In the meantime, if anybody knows how to get your pictures up to your Blogger account from Flickr, like ye olde days, do let me know.

It's making me cranky as it don't work no more.

Tuesday, 21 June 2011

Charming with chop-sticks....

Some people will try anything.....

Via Flickr:
Richard is taking on these Championships very seriously. Here he is trying a method using chop-sticks. (It didn't work.)

Monday, 20 June 2011

Worms and Pies.

Earlier this month we visited Wybunbury to watch the rather strange, annual Pie Rolling, or Wybunbury Fig Pie Wakes which was taken very seriously, including one little boy chasing after his pie after he had let it go to roll rather sadly not one metre from where he was standing.  After a while the judge let him take it back as he obviously thought it was meant to be eaten, while other participants rolled their pies made from water, flour, figs and apple with quite some force to see how far down the road they would roll.  Or in many cases, wouldn't.  Fortunately, the rain held off and I was given my first taste of the madness that goes on in this country which admittedly, turned out to be rather a fun afternoon.

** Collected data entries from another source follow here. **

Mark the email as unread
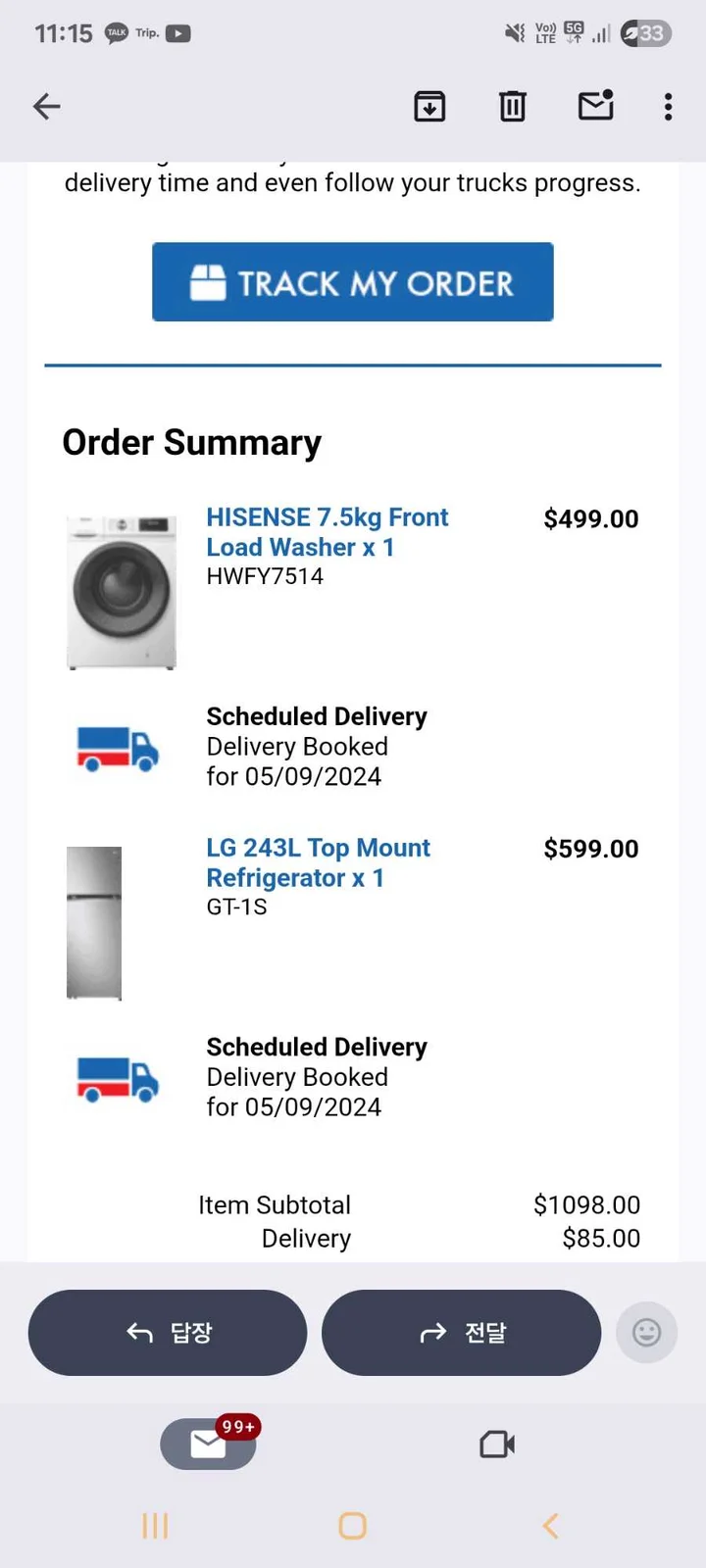Screen dimensions: 706x1568 (x=596, y=105)
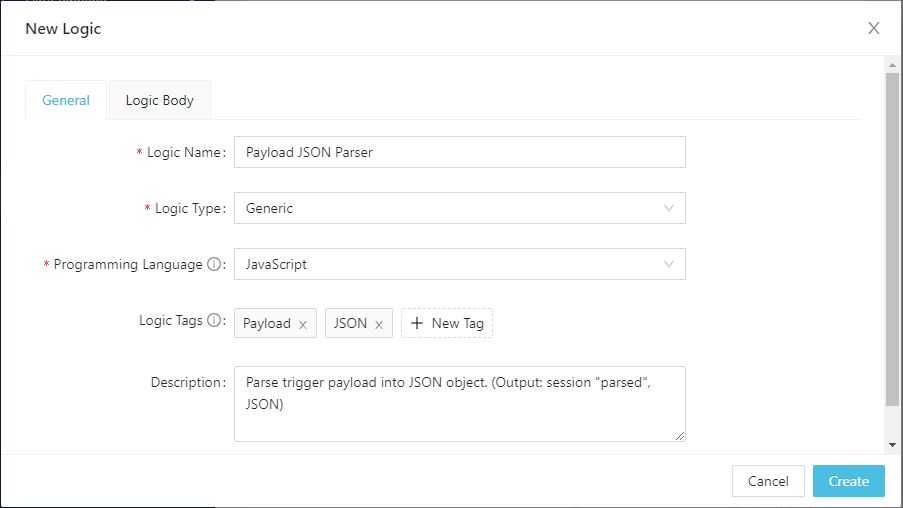Remove the JSON tag
Screen dimensions: 903x508
pyautogui.click(x=379, y=324)
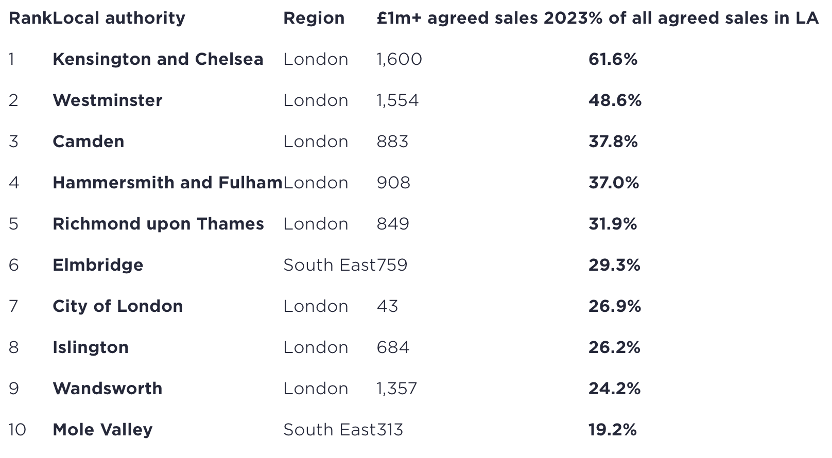The width and height of the screenshot is (832, 458).
Task: Click the Local authority column header
Action: (x=118, y=18)
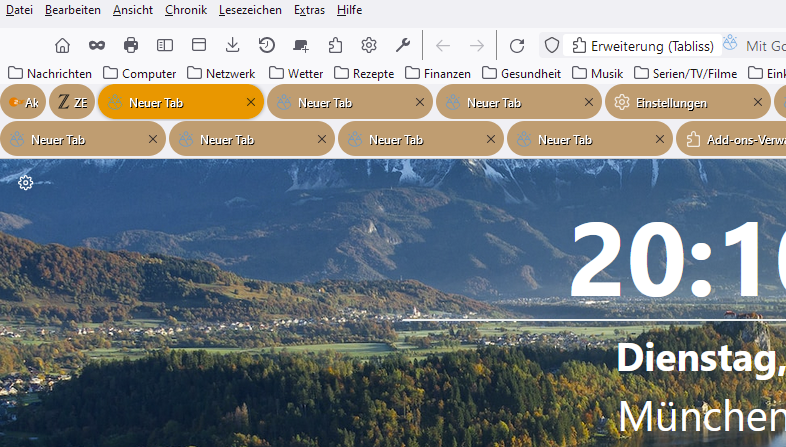Open Tabliss settings gear on the page
This screenshot has width=786, height=447.
[x=26, y=182]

This Saturday is another annual bit of bonkers, none other than The World Worm Charming Championships, the rules of which have been translated into 30 other different languages which just goes to show how seriously this is taken.  Richard decided that he would take part this year and succeeded in obtaining a plot.

The next move was to buy a garden fork, something that I will need in the future anyway and so we went to Wilko's, chose one and I then nearly speared a rather young baby with it, much to the horror of the baby's mum.  Richard is presently practising sending vibrations down the garden fork using a wooden stick on which he has sawn several notches.  As he sits out in the garden trying to entice worms out of the lawn I can't help but wonder.

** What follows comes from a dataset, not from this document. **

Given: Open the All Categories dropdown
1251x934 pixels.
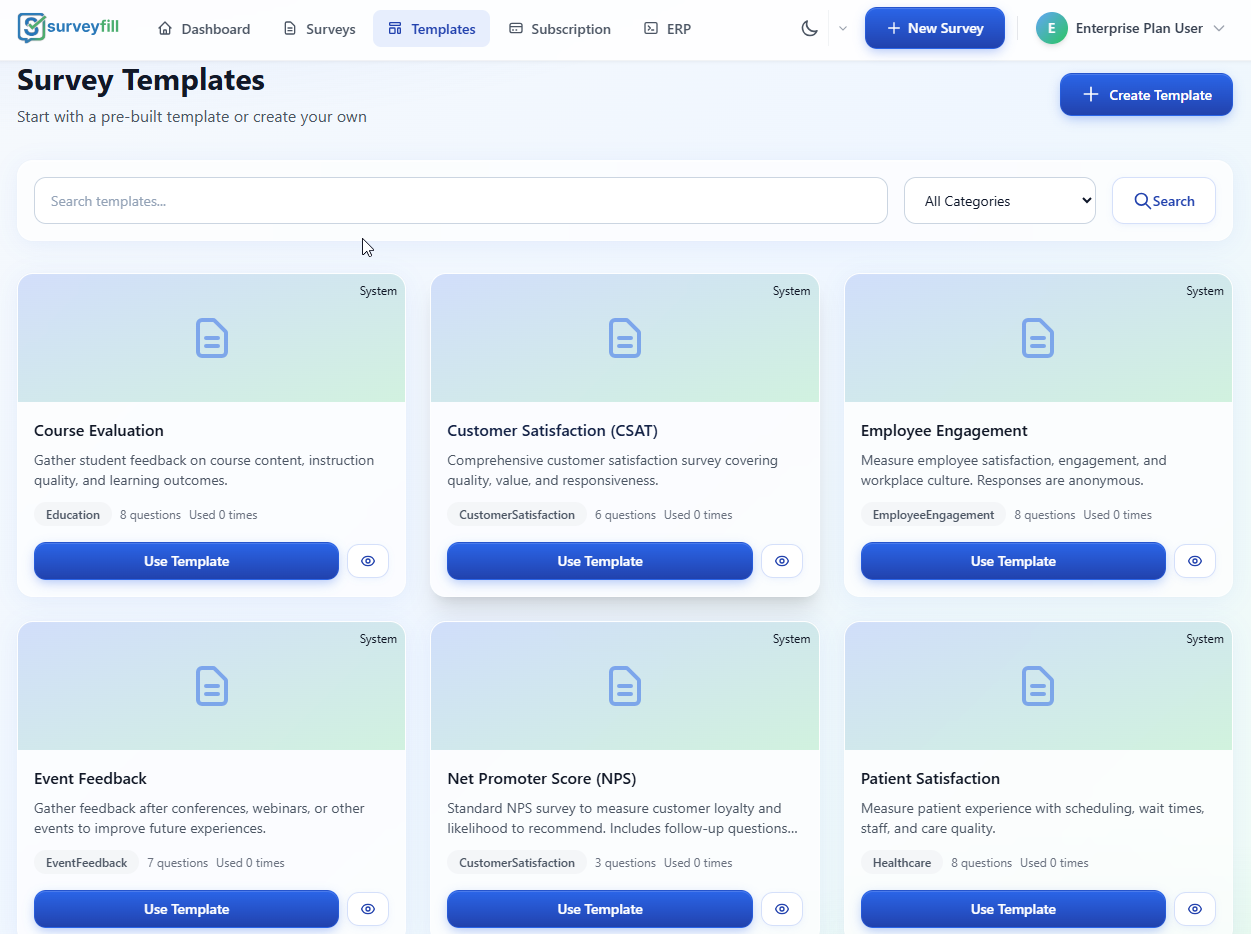Looking at the screenshot, I should click(999, 201).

Would you put red sauce on a baby, brown sauce - or no sauce at all.

Friday, 17 June 2011

Motor coordination challenge of the day

Z (cleaning teeth): Ow...
R (in shower): What have you done now?
Z: Almost poked my toothbrush in my eye.
R: How on Earth did you miss that mouth?

Tuesday, 14 June 2011

The Curious Opening Hours of Shops.

After almost 2 months in this country and several 'Bank Holidays' I am still confused by the fact that supermarkets stay open until really quite late, are open on Sundays and even 'Bank Holidays'.  Gone are the days when I'd realise that the weekend was to be preceded or followed by one or two 'Bank holidays', thus having to remember to buy enough food to cover the days when the shops would be shut.  Life has been simplified as supermarkets just don't seem to shut here and food can be bought on any day of the week, and I have even heard of supermarkets that are open 24/7.  When I moved to Belgium, shops here still shut on Wednesday afternoons and Sundays - it takes a bit of getting used to.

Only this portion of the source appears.